Speaking at the EU data protection conference CPDP today, Tim Cook gave the opening keynote with his talk entitled “A path to empowering user choice and boosting user trust in advertising.” Cook covered Apple’s concerns about privacy and security in the technology industry, the hope it sees for change going forward, what it is doing to protect privacy, its deep concerns and consequences with Facebook’s business model, and much more.

Tim Cook touched on a variety of concerning issues Apple sees when it comes to privacy and security across the technology industry. He reiterated the point that in many cases, people aren’t customers anymore but rather the product that businesses are selling to advertisers.

“As I’ve said before, if we accept as normal and unavoidable that everything in our lives can be aggregated and sold, we lose so much more than data, we lose the freedom to be human. And yet, this is a hopeful new season, a time of thoughtfulness and reform.”
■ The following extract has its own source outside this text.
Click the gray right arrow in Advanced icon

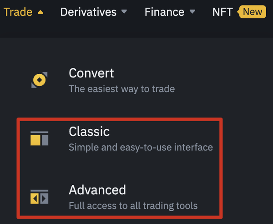coord(44,199)
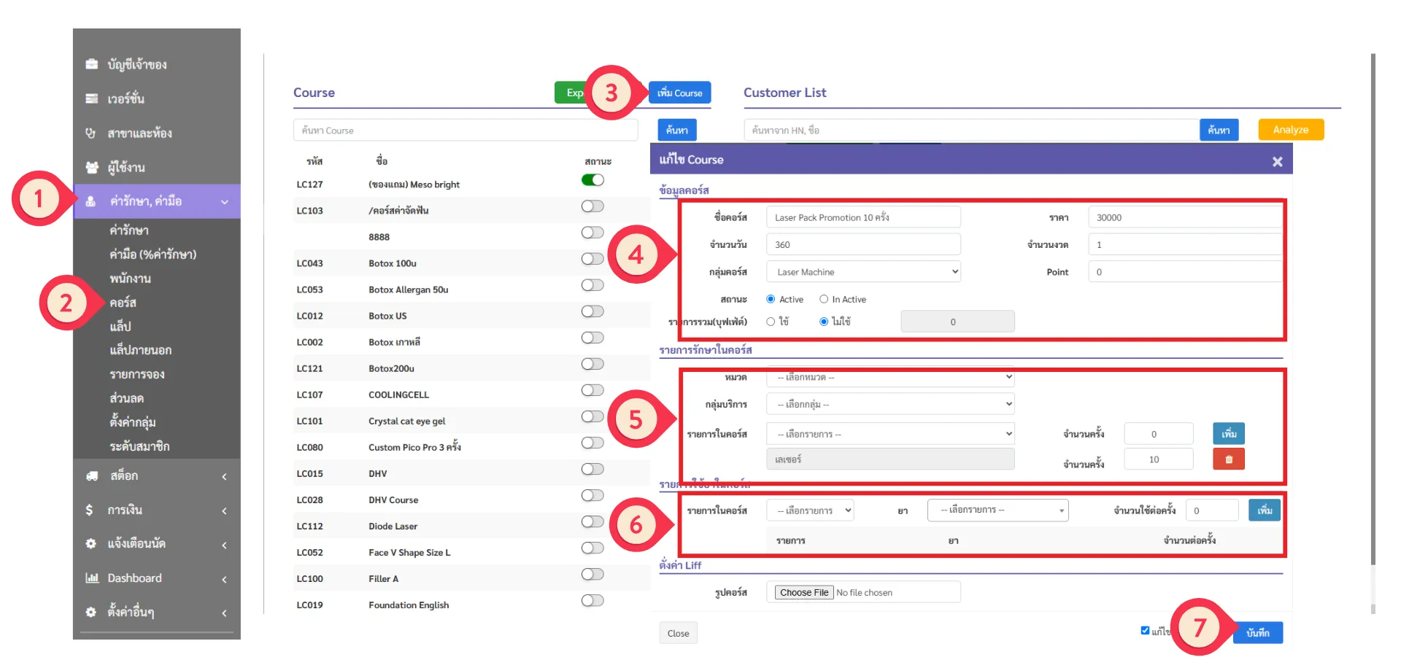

Cook praised GDPR for being the most concrete progress in consumer privacy and security and said it’s time for the US and the rest of the world to pass similar legislation.

Together, we must send a universal, humanistic response to those who claim a right to users’ private information about what should not and will not be tolerated.

Cook made the point that advertising thrived for decades without invading personal privacy. And detailed Apple’s recent privacy features like privacy nutrition labels and the upcoming iOS 14 ad tracking transparency feature.

While Cook didn’t call out Facebook by name, he condemned its business model that any engagement is good engagement and capturing as much user data as possible.

If a business is built on misleading users, on data exploitation, on choices that are no choices at all, it does not deserve our praise, it deserves reform.

Going further he said:

Too many are still asking the question, “how much can we get away with?” when they should be asking “what are the consequences?”

Cook believes the end result of this approach to technology is the polarization of society, loss of trust, and violence.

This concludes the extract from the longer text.